Our accommodation, Amazing Ngapali Resort, was 5 minutes from the airport, so the transfer was fast, if a little bumpy in the old 1950s spruced up bone-shaker army vehicle. This hotel got so many things right in so many areas that I wouldn’t hesitate to return. Admittedly, some of things are beyond their control, like the surprisingly warm and therapeutic water of the Bay of Bengal and the deserted and private beach and the perfect ‘Goldilocks’ weather. The design of the villas and bungalows worked very well, and were of a size that allowed friends to gather on the decks for a chat or in the rooms after dinner for a nightcap. To be able to walk 7m from your deck onto the sand, straight to your own personal lounge chair and umbrella on the beach was too perfect – we spent most of our 2 days in this one spot, just stirring for sustenance. We enjoyed (and endured!) one of the best massages we’d ever had in the onsite spa and didn’t indulge in more only because the warmest ocean water since our visit to Fiji kept calling us! (And having the luxury of time to actually plough through a book was just too precious!)

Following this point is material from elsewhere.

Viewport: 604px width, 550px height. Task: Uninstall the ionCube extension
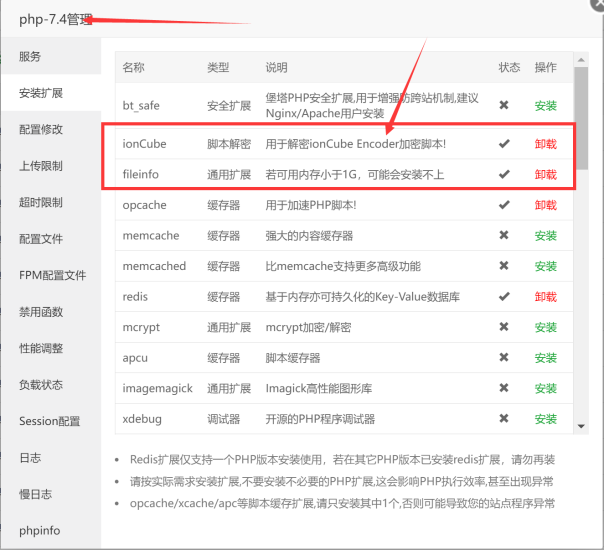(x=545, y=144)
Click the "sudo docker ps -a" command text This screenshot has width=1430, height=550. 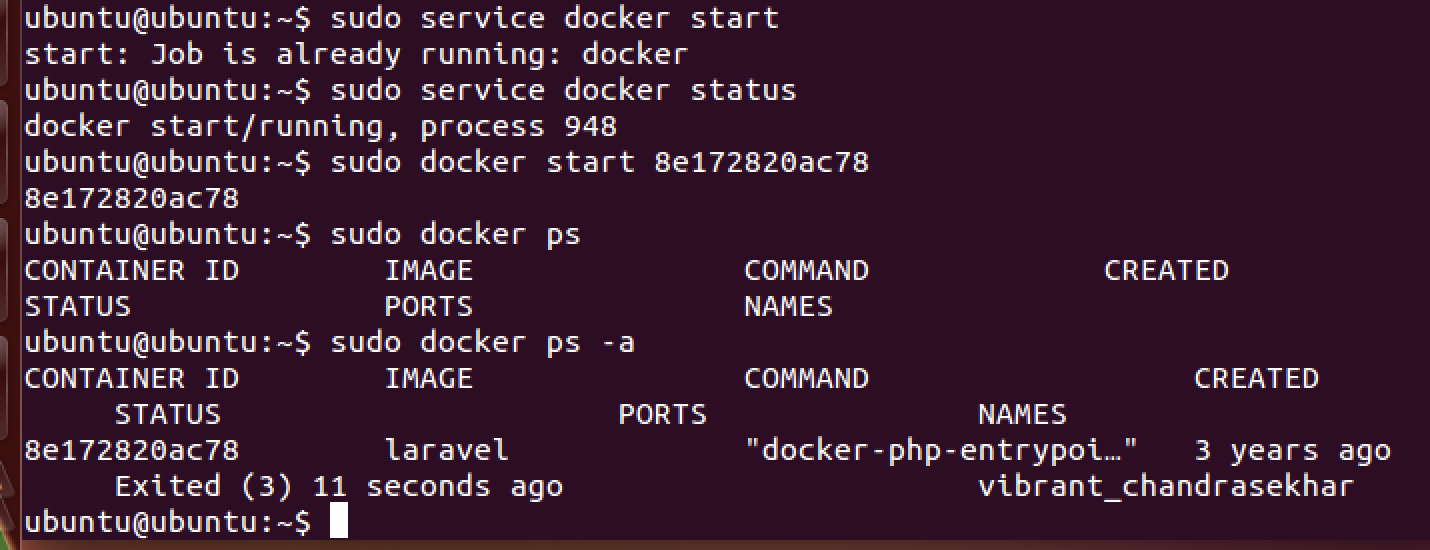click(482, 342)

Dinner was had in the resort restaurant – sharing a lobster and grilled vegetables. When placing the order, the waitress took us by the arm to the BBQ, all the while shaking her head. There was only one small lobster left in the large ice-filled viewing trough, along side the many fish, crabs and prawns. She was very concerned that our lobster was far too small to share, but it was sweet and tasty, and we were more than happy for the extra vegetables we were given to make up for the crustacean’s peachy puniness!

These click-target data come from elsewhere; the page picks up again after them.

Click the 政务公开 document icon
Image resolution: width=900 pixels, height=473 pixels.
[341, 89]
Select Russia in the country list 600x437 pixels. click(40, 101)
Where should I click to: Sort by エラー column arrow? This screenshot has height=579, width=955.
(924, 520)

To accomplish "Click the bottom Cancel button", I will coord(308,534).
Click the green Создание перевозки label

Some more educational morsels about Myanmar that may be of interest. There is a kind of national service expectation as a monk in the this very Buddhist country – it is compulsory for every man to at some time in his life to spend time as a monk. Now this time might be as short as a week when he is 14 or it can be a life of devotion to the faith. If he is married at the time he chooses to ‘serve’, he must ask his wife’s permission before he is allowed to enter the monastery – just in case it ends up appealing to him more than his married life and he doesn’t want to ‘go back’! Interestingly, there is no such compulsory service for women as nuns. Maybe to many would stay there!!
Another quirky fact about Myanmar is that while they drive on the right hand side of the road, nearly all of the cars are right hand drive (!!), which makes overtaking a real risky venture – and there is a heck of a lot of that! What’s even more strange, is that while some new cars are left hand drive, most people still choose to buy a right hand drive vehicle cause that’s how they’ve always driven!
Our travel agent on this trip was Kyaw Khaing at One Stop Myanmar. He handled all of our internal flights, transfers and tours. We were very impressed with his efficiency, helpfulness, excellent advice, friendliness and price!